Forensic Science graduate Thomas Ash tells us about his experience studying Masters by Research
Masters By Research student
Having spent three hugely successful years at UCLan studying Forensic Science and Anthropology Thomas Ash decided to continue here by doing a Masters by Research. By the end of next semester, he will have produced a thesis after plenty of research about sharp force trauma, and how instruments like knives affect soft tissue and bone.
It was a simple decision for him to continue here too, given the helpful nature of UCLan’s staff, and some of the policies of the University.
“In all honesty I never considered going to another University for my masters,” he started. “Having done my undergraduate degree here, the place has sold itself to me.
“I’ve gotten to know a lot of the staff well during my time here and I wanted to continue working with these people who have inspired and motivated me for the last three years. They’re amazing to work with and provide me with opportunities in and out of my degree to challenge myself and build my skills. I would never be able to find level of support they give me anywhere else.”
Beyond that, a PhD is very possible, but until then the achievements of his final undergraduate degree year are fresh in the memory.
Thomas benefitted from UCLan’s Lancashire Forensic Science Academy, run in partnership with the Lancashire Constabulary, which allowed him to go on placement there twice last year.
That link is the only one of its kind in the country, and it was able to give him professional exposure to the industry to see the types of work he could end up doing.
“I started off with one week with the Crime Scene Investigation team, and one for a month with the Forensic Investigation Unit,” he explained.
“My CSI placement involved going to real life volume crime scenes and helping to collect evidence, record and photograph the scene and taking notes. We spent a lot of time going over the basics of crime scene skills during workshops there.
“The focus for my month-long placement was a validation project.

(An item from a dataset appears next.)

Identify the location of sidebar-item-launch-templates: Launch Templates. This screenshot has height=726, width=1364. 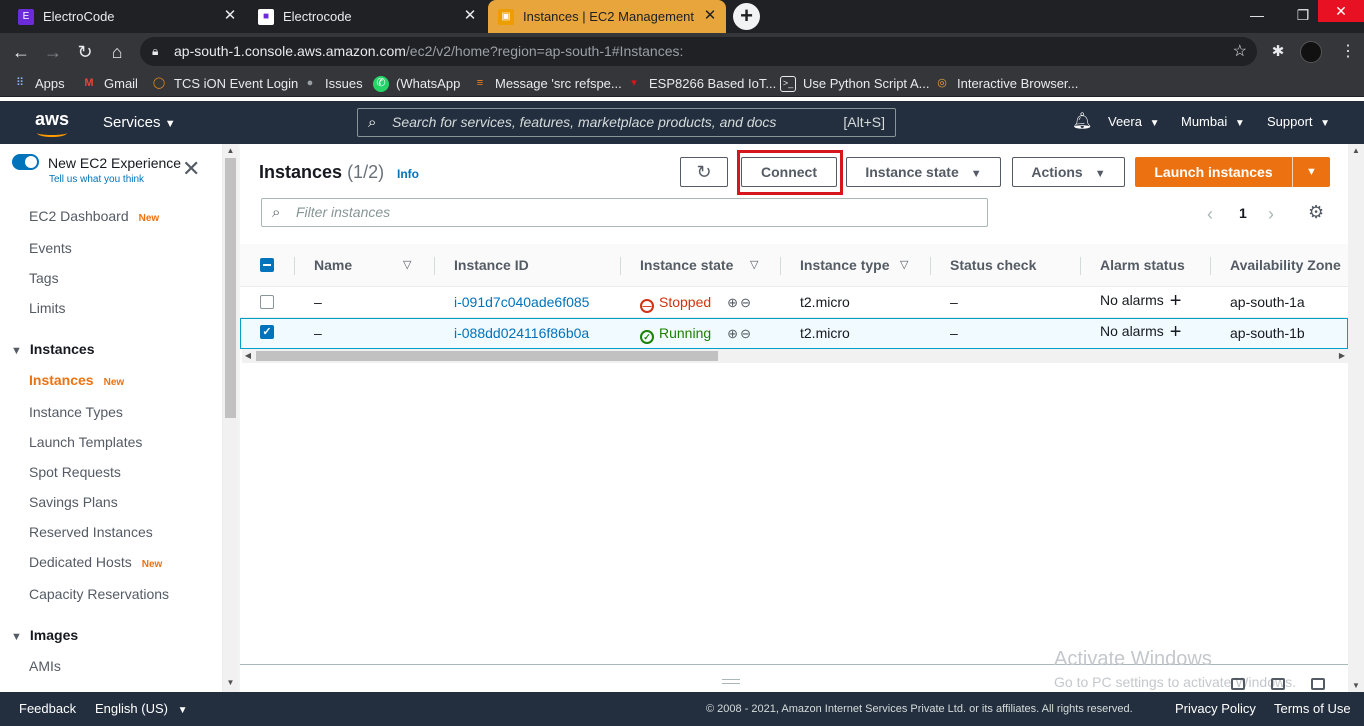
(86, 442). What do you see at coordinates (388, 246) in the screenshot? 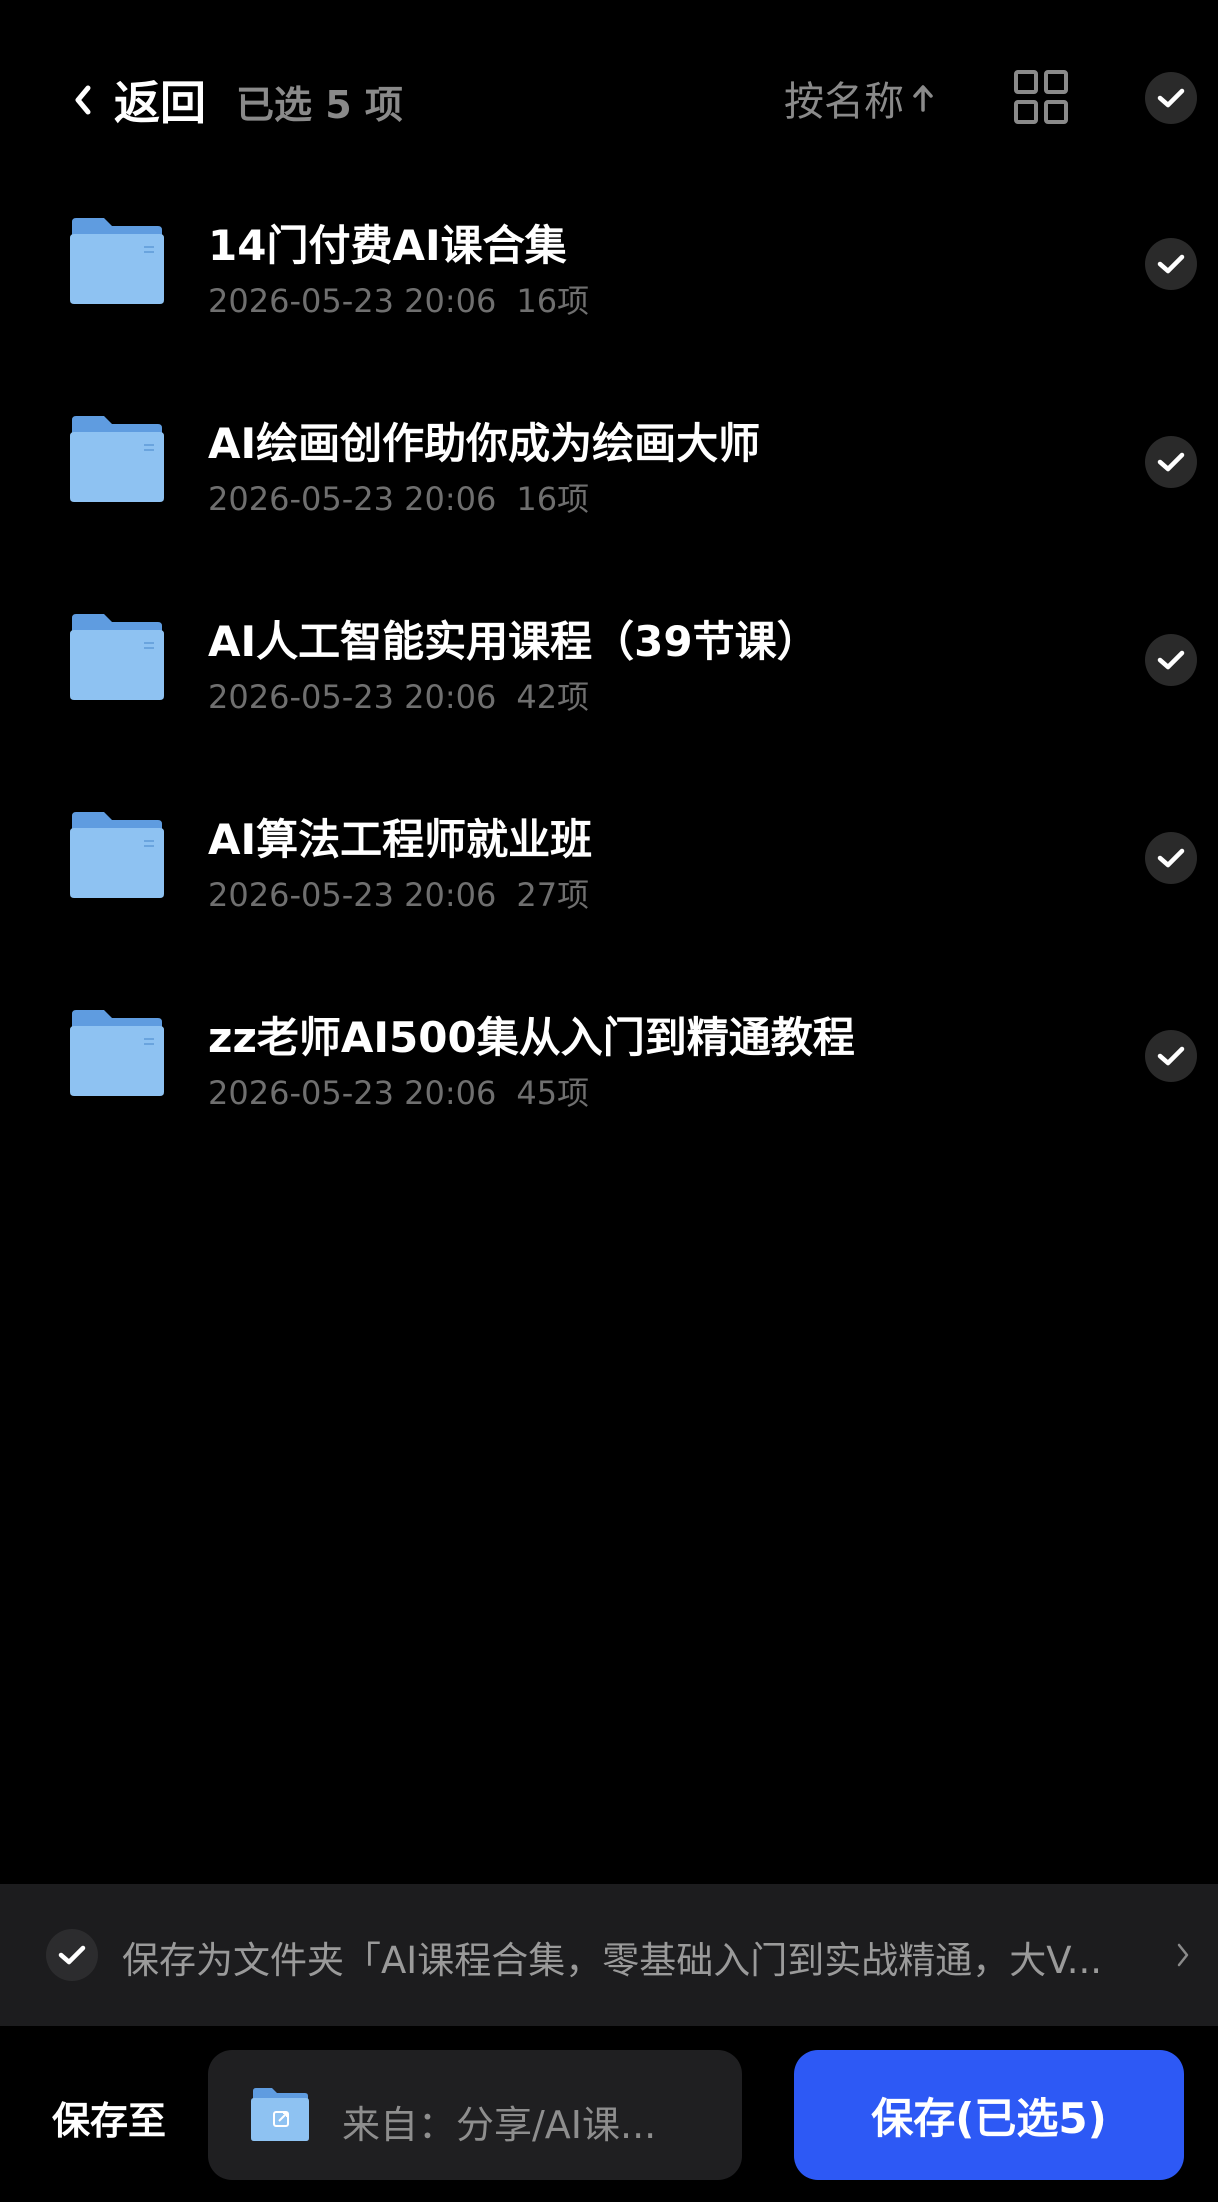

This ensured the constabulary were using the correct methodology for tool mark analysis and that it was precise, accurate and reliable. I was able to sit in and listen to forensic strategy planning meetings the unit was having for ongoing cases, looking at evidence, their expectations and future influences on findings.”

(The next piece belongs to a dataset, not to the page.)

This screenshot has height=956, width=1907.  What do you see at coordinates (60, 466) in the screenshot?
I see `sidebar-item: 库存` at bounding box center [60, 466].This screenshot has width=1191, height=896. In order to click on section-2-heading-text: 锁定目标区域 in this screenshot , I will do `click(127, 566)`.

Thomas also gained an extra award at his graduation ceremony in the summer due to his hard work, determination and ultimately his results.

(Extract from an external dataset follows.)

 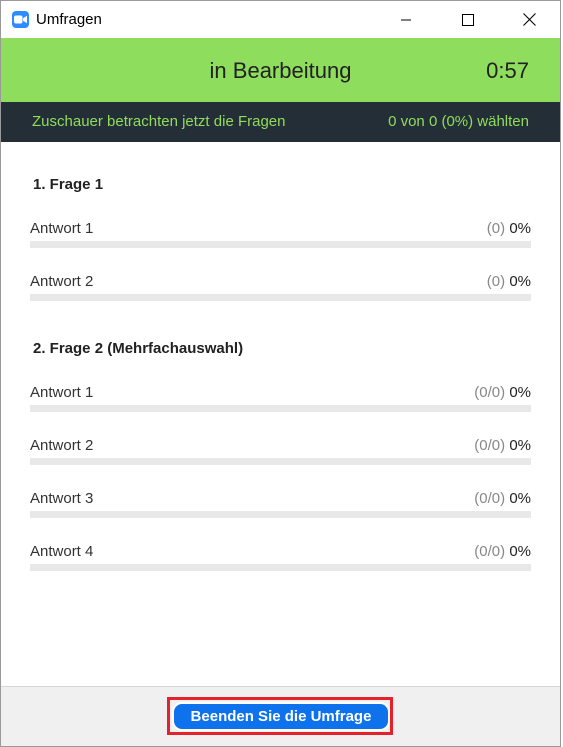 I want to click on title-bar: Umfragen, so click(x=280, y=20).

As he describes, that gives an added satisfaction to his first three years of studying here.
“At graduation I received the schools Charted Society of Forensic Science award,” he said. “The University picks a student and idea for the award which for me was ‘outstanding leadership and student engagement’.
“The Charted Society are our accreditation board for our Forensic courses, so it was an honour to receive this and the cheers from my fellow graduating students showed I made a real impact during my time here.”
Looking back, Thomas believes that those kind of opportunities makes UCLan stand out from the rest, and stressed the significance of such exposure.
“I don’t think I can stress enough how vital these industry placements are,” he stated. “Our lecturers do a fantastic job creating mock scenarios for us but being out on a scene is different.
“Having to deal with unpredictable situations and never knowing what you are going to find really puts you on your feet and that part of the experience is something any university could never fully recreate.
“The opportunity to talk to and question people who do what you are learning day in day out is undeniably important. Overall, the insight you gain is more than I could have ever expected.”